I’m not sure how long I was there. Timekeeping is becoming a bit superfluous to requirement now I’m alone, and I quite like it that way. Anyway, after the single glass, I had a stroll around the kitchen garden and the vines immediately next to the terrace before returning to Oliver and making the journey ‘home’.
I can’t describe how much I’d wished I’d been there with top pals, drinking ALL the wine, but I can tell you I will never take a designated driver for granted ever again.
Back to base(ics).
Back to camp and back to reality. I’m fast running out of clean undergarments so tonight was Laundry Night. In aforementioned camp info pack, there was a note that you can pay for your laundry using an app (WiFi, talk of Uber and apps for laundry? You’d have thought we were in the land of technological advancement).
The feeling of being dismayed or disappointed is one that I’ve been steadily becoming accustomed to in most areas of life. The difference on this trip is that I have nobody to complain to and in the grand scheme of things, I really haven’t got anything to complain about. I’m in a beautiful country, with nobody to please but myself, so getting wound up about stuff seems pointless and bratlike.

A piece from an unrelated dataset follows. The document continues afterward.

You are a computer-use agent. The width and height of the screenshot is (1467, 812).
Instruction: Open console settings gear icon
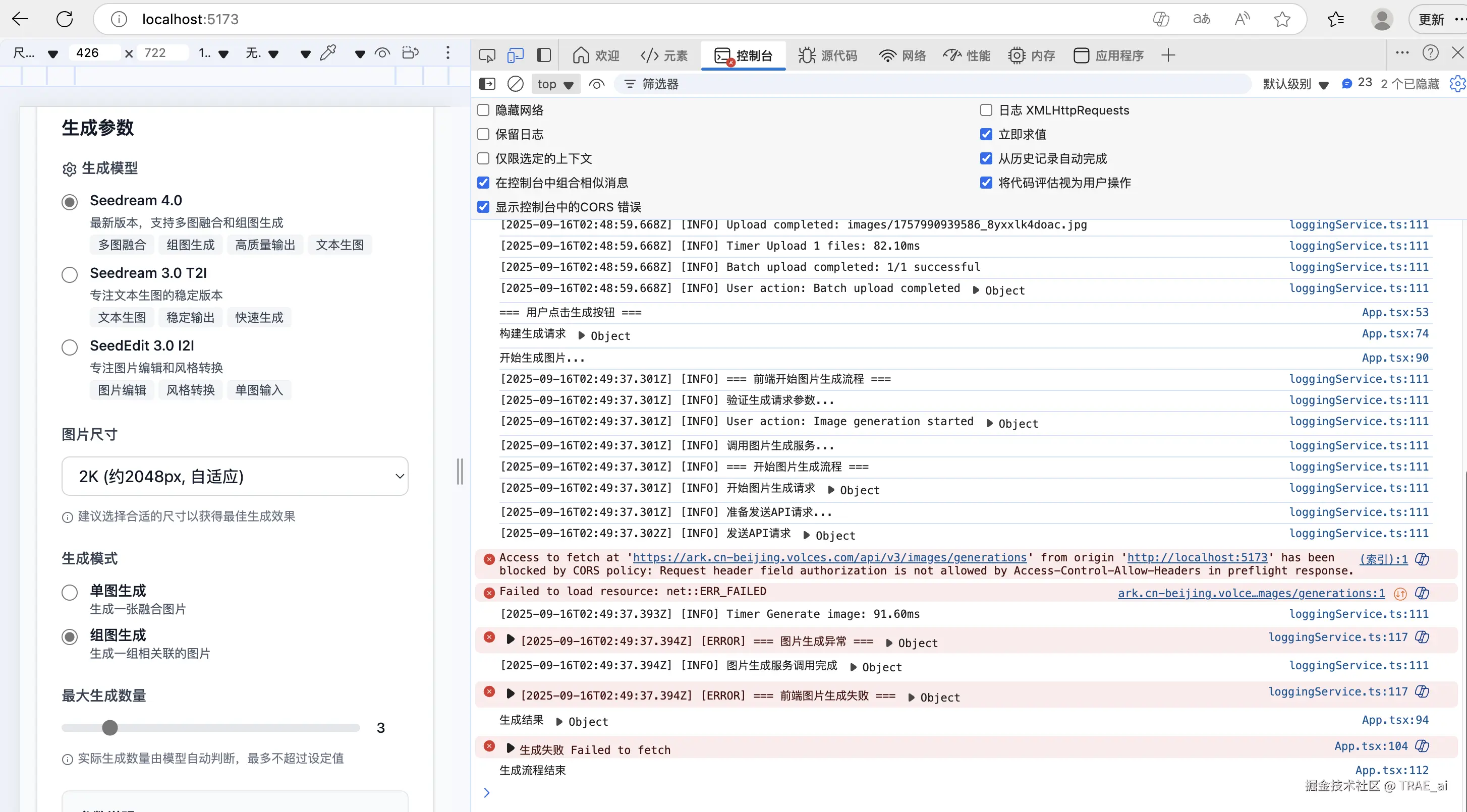point(1456,84)
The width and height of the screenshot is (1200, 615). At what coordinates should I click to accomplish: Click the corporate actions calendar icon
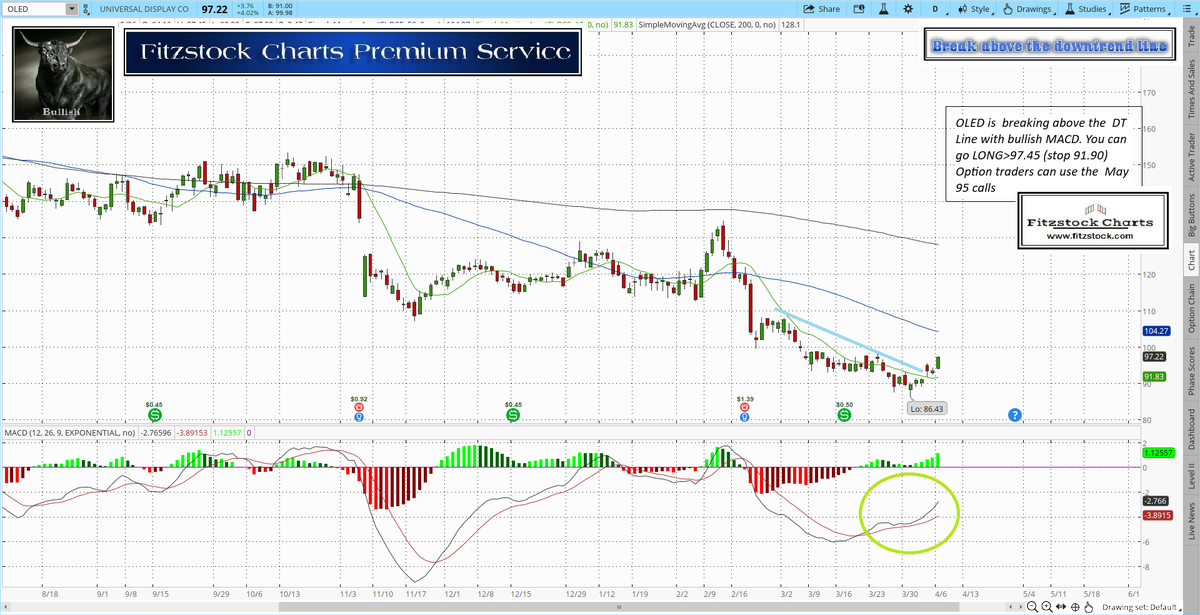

That said, I really had counted on being able to wash my clothes before heading off to Tuolumne / Yosemite, so I was a bit pissed off that the ‘PayRange’ app was not available on the App Store. At least not to me last night.

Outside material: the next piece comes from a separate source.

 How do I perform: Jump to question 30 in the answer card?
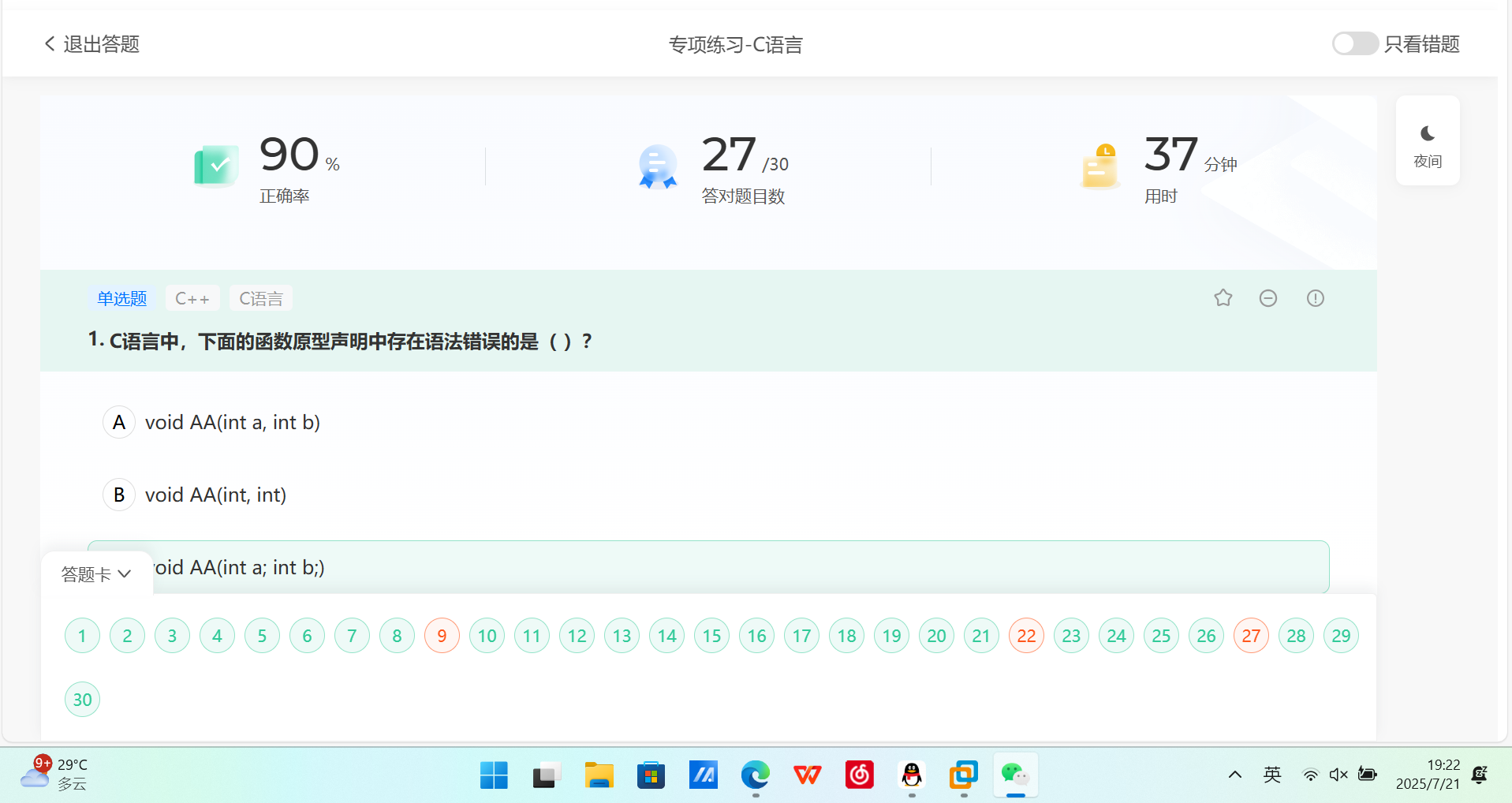82,699
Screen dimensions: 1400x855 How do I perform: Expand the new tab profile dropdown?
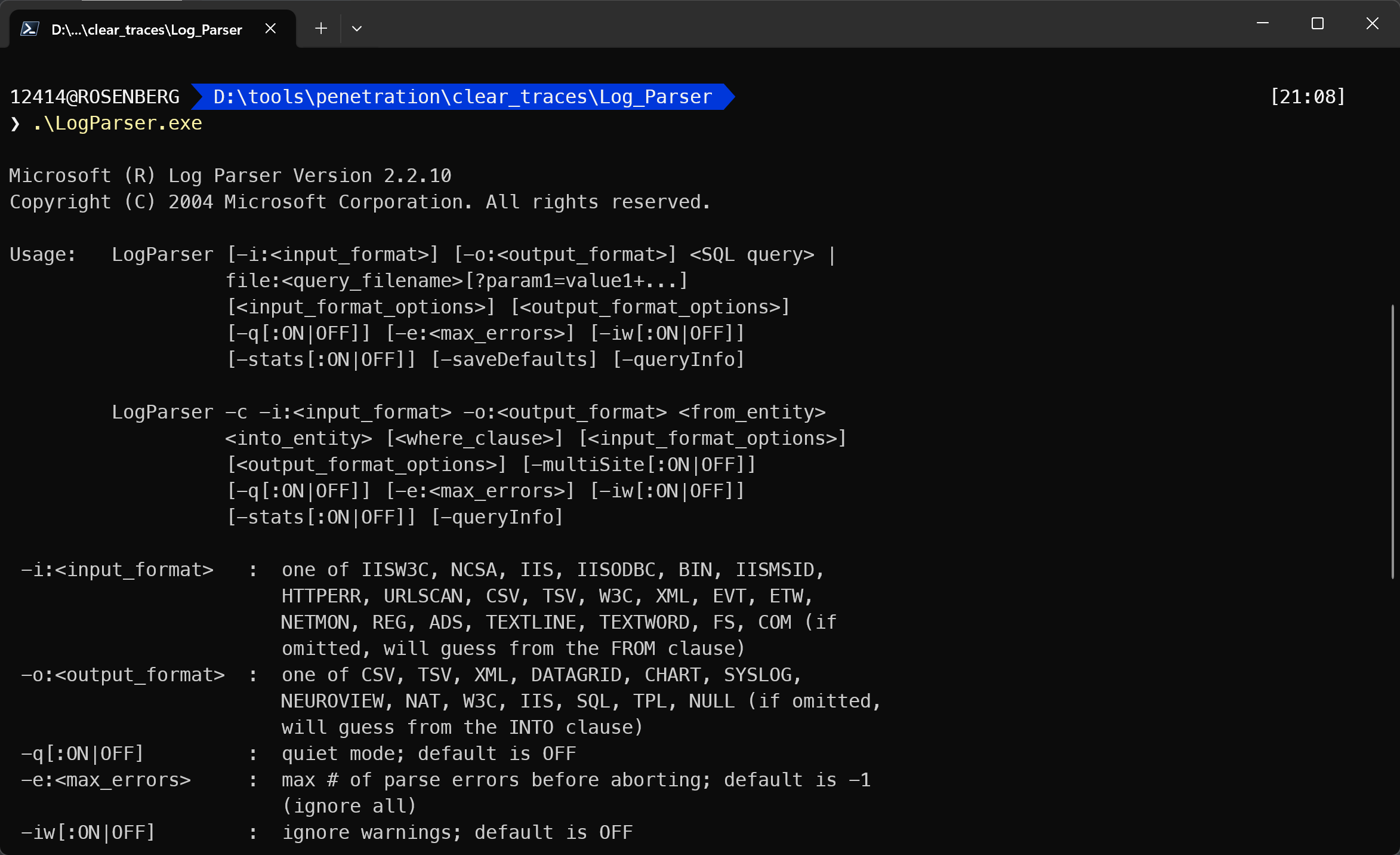coord(357,29)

Being the brave soldier I am, I then started to hand wash all my stuff in the sink next to the machines, mentally – and at one point verbally – re-enacting the whole “plunge, then scrub” scene performed superbly by Nicole Kidman in Far and Away (which after years of not even thinking about, I’m now desperate to watch). I was feeling a bit jaded and despondent, wondering why I’d decided this trip was a good idea.
I was plunging and scrubbing away and a lovely old gentleman approached with his weekly wash. He called me “Missy” which is a term I’m becoming increasingly fond of, and as he put his load in the machine, he told me how he’d just come into retirement and he and his wife were off to tour their homeland, although he’s recently been unwell and he’s not sure how long they can realistically travel for before he needs to start his treatment. We didn’t go into details; the melancholy in his face suggested we didn’t need to.
He said he hadn’t seen anyone hand washing their clothes since he last watched Far and Away (I made this up), and asked me why I wasn’t using the machine. I explained my predicament and that I hadn’t any quarters (ten days here and still haven’t made a cash withdrawal) and as we were wishing each other well, he slipped me enough quarters to wash a load.
A dollar and 75c is about £1.50 right? Not enough to do much over here. Certainly not enough to buy a drink or a packet of crisps in the 7/11. But it meant everything to me at that moment. A perfect stranger with who, I’d exchange but a few words. A simple deed that brought about the realisation that there’s so much magic out there and in people we know not of yet, and if we’re open to it, joy can be found in the most simplistic acts of kindness.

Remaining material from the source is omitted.